YELP 2025-05-08

Yelp — Nrtsearch 1.0.0: Incremental Backups, Lucene 10, and More¶

Summary¶

Four years after adopting their in-house Lucene-based search engine Nrtsearch in production (and >90% of Elasticsearch traffic migrated to it), Yelp Engineering cut Nrtsearch 1.0.0. The release is a consolidation of three production-shaped changes: (1) an incremental-backup-on-commit architecture that backs up every commit to S3 as individual Lucene segment files, which lets the primary move from network-attached EBS to ephemeral local SSD without data loss and gives replicas a 5× bootstrap speedup via parallel S3 download; (2) an upgrade from Lucene 8.4.0 to Lucene 10.1.0 (with Java 21), unlocking HNSW vector search, SIMD vector-instruction acceleration, and future intra-single-segment parallel search; (3) a state-management overhaul that decouples cluster/index state from data commits, makes state changes durable per-request, moves state's source of truth from EBS to S3, and adds hot reload on replicas so schema changes no longer require a restart fleet-wide. Post also lands aggregations integrated with parallel search (fixing a Lucene-facets-single-threaded tail-latency issue), expanded plugin types, and more exposed Lucene query types. Roadmap: NRT replication via S3 instead of gRPC, and replacing virtual-sharding with intra-segment parallel search.

(SUPPLIED INFORMATION):
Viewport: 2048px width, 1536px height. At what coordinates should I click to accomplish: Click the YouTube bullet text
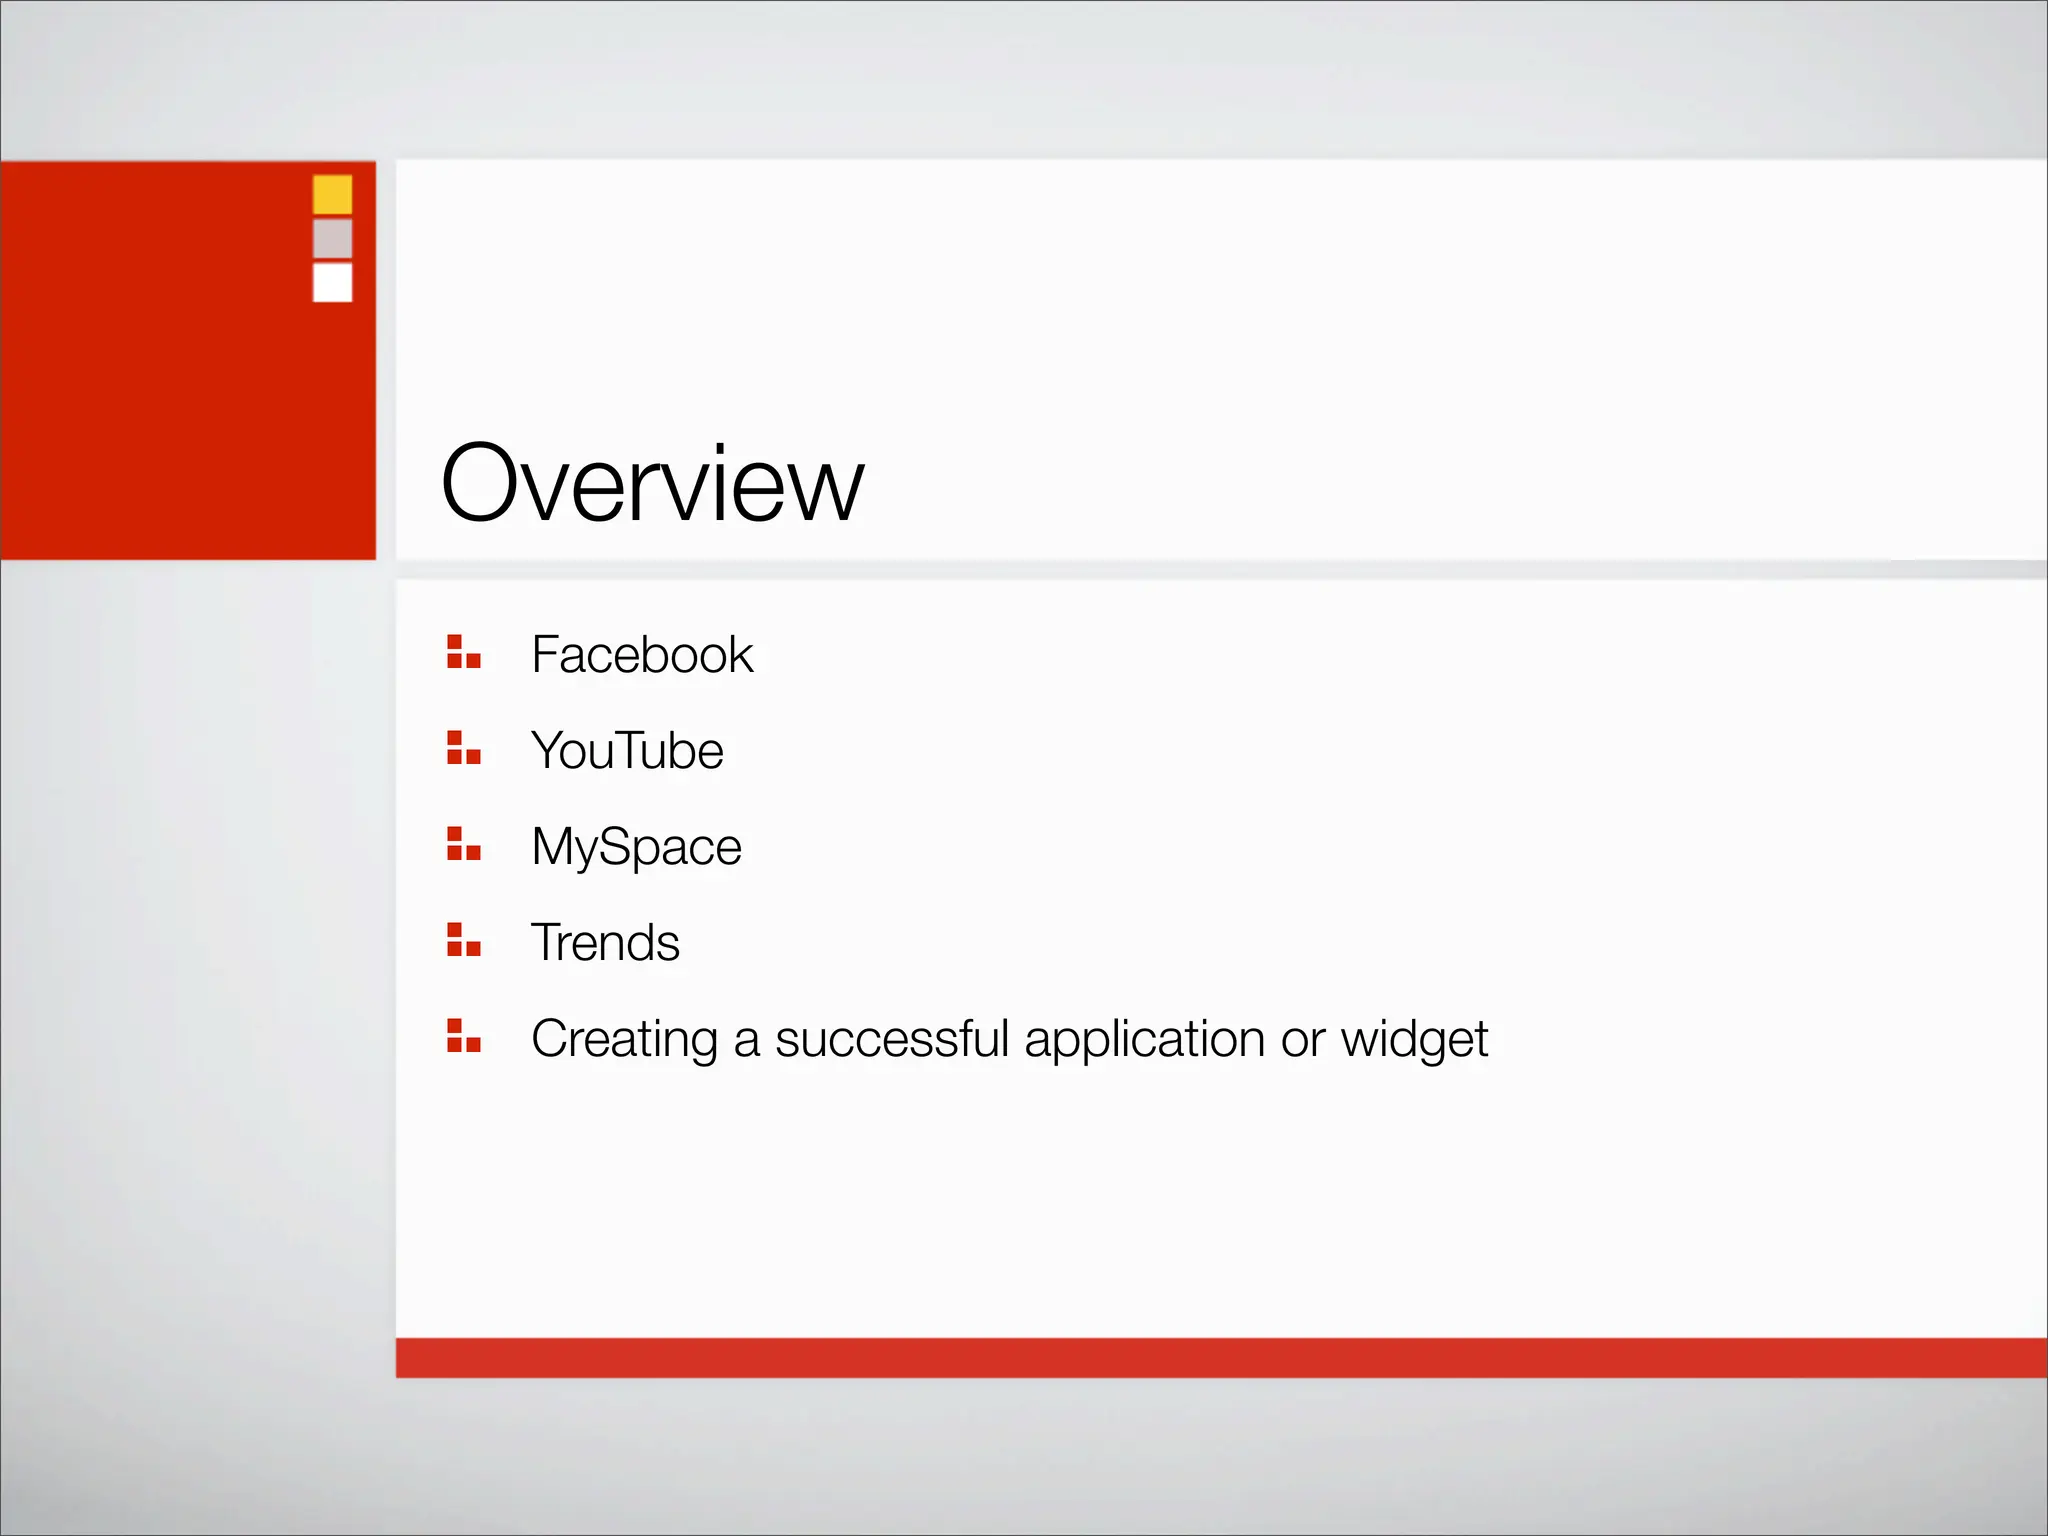pyautogui.click(x=627, y=751)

(EXERCISE): Write the next part of the Nrtsearch 1.0.0 summary, starting right after its final sentence about the roadmap.

(THE REPLY):
Key takeaways¶

Every Lucene commit now uploads only the new segment files to S3 — incremental backup on commit. Lucene segments are immutable, so Nrtsearch diffs the local directory against S3 on commit and uploads only the files that aren't there yet. The cost is "generally a few ms to 20 seconds depending on the size of the data, which is trivial enough to not cause any issues." This is the load-bearing enabler for every other architectural change in the post: commit-durability now lives in S3, not on the primary's disk, so the primary no longer needs a durable disk. Canonical wiki instance of patterns/incremental-s3-backup-of-immutable-files over archive-based periodic backup.
Primary nodes moved from network-attached EBS to ephemeral local SSD. Two prior blockers — (a) data loss between the last full backup and the most recent commit if the primary restarted; (b) slow index download on a new node — were resolved by incremental backup (a) and parallel multi-file S3 download + local SSD (b), yielding a 5× download-speed increase. Yelp's previous EBS drawbacks are enumerated load-bearingly: EBS was the source of truth (loss = full reindex), EBS dismount/mount transitions were "not as smooth as expected," and ingestion-heavy clusters needed frequent full backups to keep replica catch-up time short. Opens Yelp's ninth distinct post-axis on the wiki (search-engine infrastructure / Lucene-platform / storage-tiering).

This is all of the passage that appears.